I have 120 down with 3 pc's, 2 xbox one and 3 phones and notice no slowdown. I couldn't imagine only 2.5 down in 2028


----------



## theFOoL (Jul 28, 2018)

Our modem is from ARRIS but the model I can't look at but the Firmware version is 9.1.103S


----------



## ShiBDiB (Jul 28, 2018)

Who is your ISP? What speeds are they advertising you should be getting?


----------



## theFOoL (Jul 29, 2018)

Our ISP is Gigamonster and the speeds are laughable for ya's eyes at 30mbs but we are not even getting that. I assume since we're in a apartment complex all people here have the same ISP so that's why we are having slow speeds


----------



## hat (Jul 29, 2018)

2.5MB (megabytes) isn't too bad, but if it's 2.5Mb (megabits) then... that's pretty poor. I wouldn't be surprised if gaming really does eat up a decent portion of that bandwidth. That said, it could also be the router bogging down, especially if there's a lot of activity over WiFi and you don't have a good router. If you could minimize WiFi usage and run Ethernet to everything, it might help.


----------



## ShiBDiB (Jul 29, 2018)

rk3066 said:


> Our ISP is Gigamonster and the speeds are laughable for ya's eyes at 30mbs but we are not even getting that. I assume since we're in a apartment complex all people here have the same ISP so that's why we are having slow speeds



30Mbs is fairly close to 2.5MBs. Typically most ISP's (especially slower ones) advertise in Mbs as most people don't realize that Mbs and MBs are different things.

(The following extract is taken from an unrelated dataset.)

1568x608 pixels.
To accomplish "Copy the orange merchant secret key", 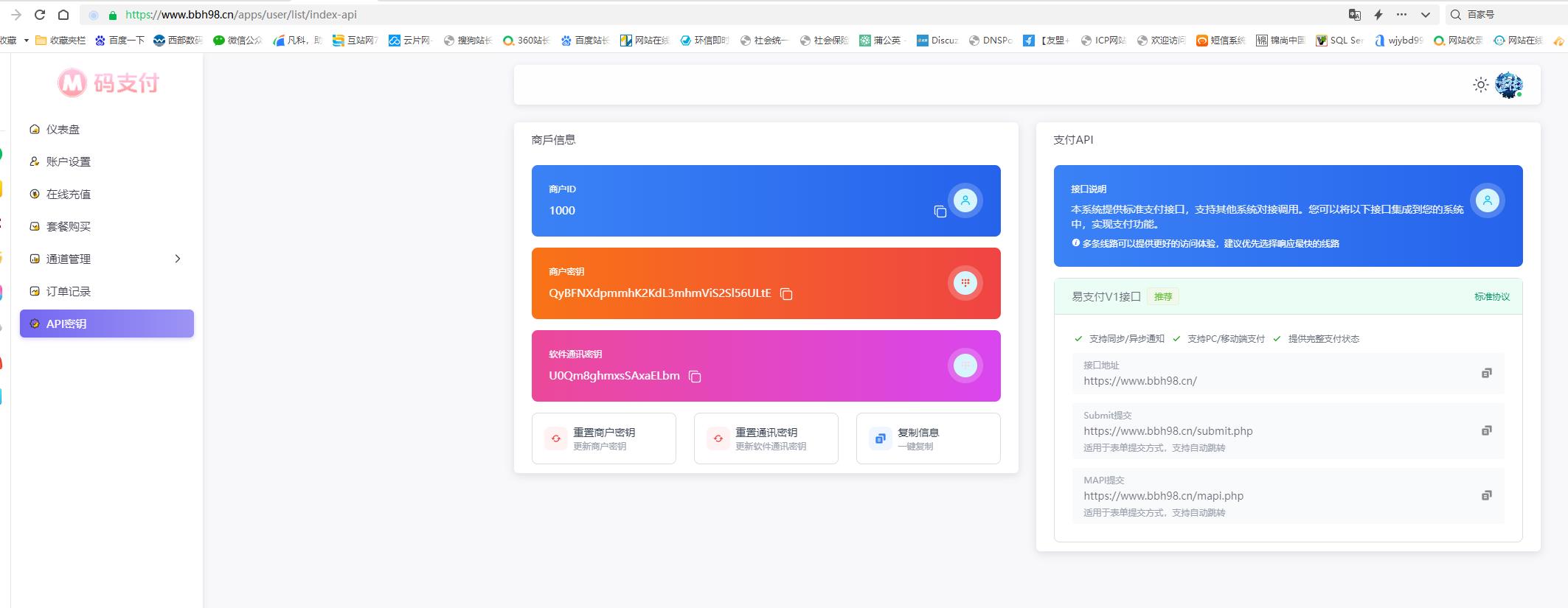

Long story short, unless you get a better ISP than yes doing basically anything is going to bottleneck that connection.


----------



## theFOoL (Jul 29, 2018)

Yea lol that's not happening to the kids. Kids these days... 

Most importantly I forgot we were living in a complex and everyone else uses the same internet


----------



## hat (Jul 29, 2018)

That shouldn't really be an issue. I used to live in a big apartment complex like that where everybody had the same ISP with no issues.


----------



## theFOoL (Jul 29, 2018)

Well hmm it seems when the Xbox is not in use are speeds are back to normal. Wonder why when playing the Xbox has this effect on our computers or TVs. The router is in the center room of the apartment


----------



## hat (Jul 29, 2018)

Internet speed is not all. If the router isn't up to par, all that WiFi activity from the Xbox, your computer(s), TVs and whatever else is going on... could be bogging it down. Hell, even if everything was ethernet, the router could still be getting bogged down by the sheer number of connections because it's not powerful enough to keep track of all that. Learned that with bittorrent back in the way with a Linksys BEFSX41 router. Another possibility is the hardware may be able to cope, but the router is overheating. I recently stuck a fan on my RT-N66R, an otherwise great router, to solve some issues I suspected were related to overheating.


----------



## ShiBDiB (Jul 29, 2018)

He has a 30 Megabit connection (advertised, so realistically a bit less than that).. that is 95% the issue if not the entire issue.


----------



## theFOoL (Jul 29, 2018)

Oh I see. Hmm going to check how hot the router is getting and still I'd suspect it's all the phones that are connected that's having a effect on the router as well. Not much one can do. We are struggling to have ends meet with everything right now so. Sucks but that is the way life is for now


----------



## ShiBDiB (Jul 29, 2018)

rk3066 said:


> Oh I see. Hmm going to check how hot the router is getting and still I'd suspect it's all the phones that are connected that's having a effect on the router as well. Not much one can do. We are struggling to have ends meet with everything right now so. Sucks but that is the way life is for now



Sell the Xbox?


----------



## FordGT90Concept (Jul 29, 2018)

It's probably silently downloading stuff like game updates.  Actual game networking uses very, very little bandwidth.  Until it finishes downloading what it is downloading, it's going to be a hog.


----------



## theFOoL (Jul 29, 2018)

Lol LMAO that is not happening sir  it was a gift from there dad who no longer married to there mom AKA my sister


----------



## Bill_Bright (Jul 29, 2018)

rk3066 said:


> Our modem is from ARRIS


Doesn't matter - assuming DOCSIS 3.x. 

What matters is the bandwidth your ISP is providing. Also, you should be able to set the priority of your connected devices in your router (that's router, not modem). So you tell your router (even if integrated into the same "gateway" device as your modem) to give your PC, for example, priority over the XBOX.


----------



## theFOoL (Jul 29, 2018)

When it comes to networking it's not my first knowing of technology. Well we limited them to only 9pm and Xbox off


----------



## FordGT90Concept (Jul 29, 2018)

Your router might have family settings where you can cut a MAC address (e.g. the Xbox) off WAN on a specific schedule.  You should really make sure the Xbox has WAN access in the middle of the night when no one is up.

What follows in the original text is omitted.